Alt text: Continuous vital sign monitoring is crucial in septic shock nursing care to detect subtle changes in patient status.
Expected Outcomes
Septic shock remains a critical illness with a high mortality rate, potentially exceeding 40% despite advancements in treatment (Mahapatra & Heffner, 2021). Prognosis is influenced by factors such as the type of infection, antibiotic effectiveness, and the extent of organ dysfunction. Patients requiring inotropic and vasopressor support and experiencing respiratory compromise have a poorer prognosis. Positive expected outcomes for septic shock management include:
- Maintenance of adequate tissue perfusion, evidenced by stable vital signs (MAP ≥ 65 mmHg, adequate urine output, improving lactate levels).
- Thermoregulation within normal limits.
- Identification and eradication of the causative organism through appropriate antimicrobial therapy.
- Improved oxygenation and ventilation, with resolution of hypoxemia and respiratory distress.
- Restoration of hemodynamic stability and organ function.
- Prevention of secondary infections and complications.
- Patient survival and recovery to pre-septic state of health or best possible functional level.
Patient/Caregiver Education
- Infection Prevention Strategies: Educate patients and caregivers on crucial infection prevention measures, including meticulous hand hygiene and adherence to recommended vaccination schedules.
- Antimicrobial Regimen Adherence: Emphasize the importance of completing the prescribed antibiotic and/or antifungal regimen as directed, even after symptom improvement.
- Sepsis Recognition: Educate patients and caregivers on the signs and symptoms of sepsis to facilitate early recognition and prompt medical attention in the future. Provide specific, actionable information about when to seek immediate medical help.
- Home Health and Rehabilitation: If appropriate, discuss home health options and rehabilitation services to support recovery and functional restoration post-hospitalization.

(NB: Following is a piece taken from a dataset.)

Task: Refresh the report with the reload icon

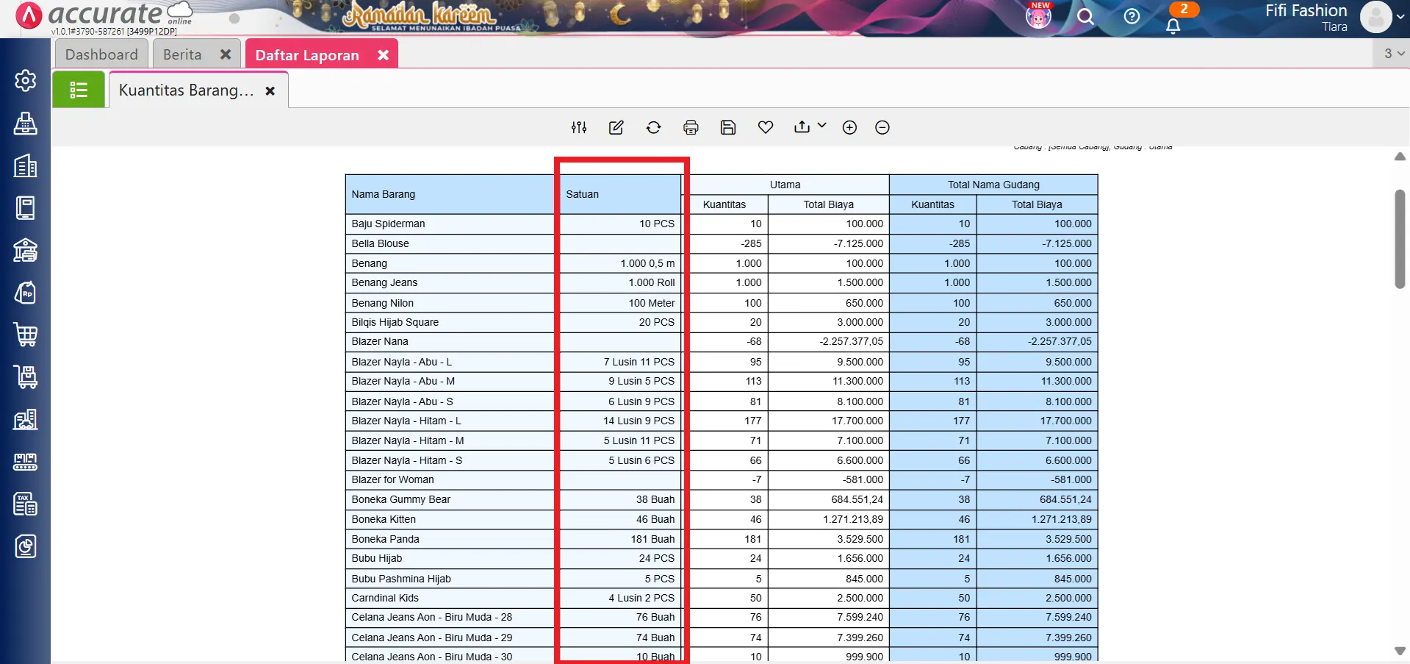Action: click(653, 128)
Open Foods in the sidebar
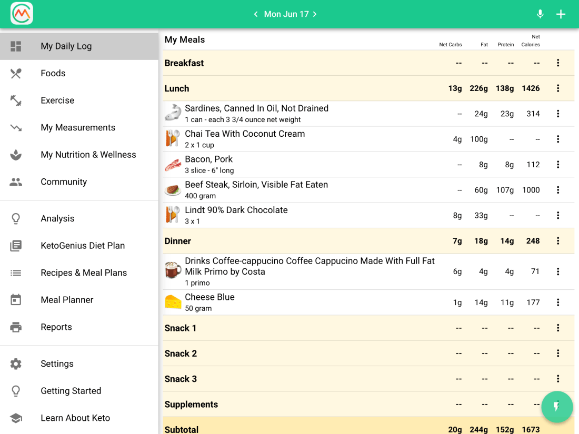The image size is (579, 434). point(53,73)
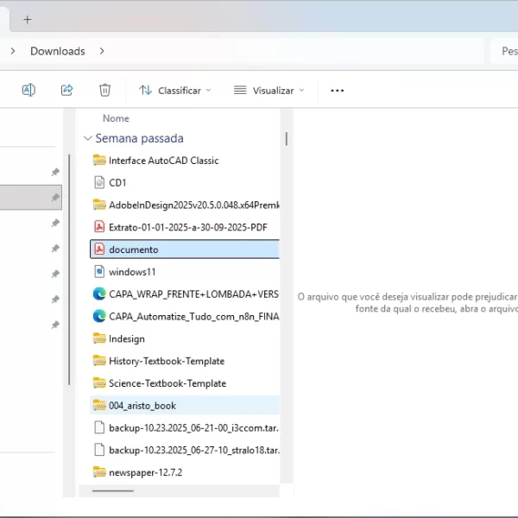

This comprehensive septic shock nursing care plan diagnosis and management guide provides a framework for nurses to deliver evidence-based care, improving patient outcomes in this life-threatening condition.
References
Evans, L., Rhodes, A., Alhazzani, W., Antonelli, M., Coopersmith, C. M., French, C., … & Levy, M. M. (2021). Surviving sepsis campaign: international guidelines for management of sepsis and septic shock 2021. Intensive care medicine, 47(11), 1181-1247.
Mahapatra, S., & Heffner, A. C. (2021). Septic shock. StatPearls [Internet].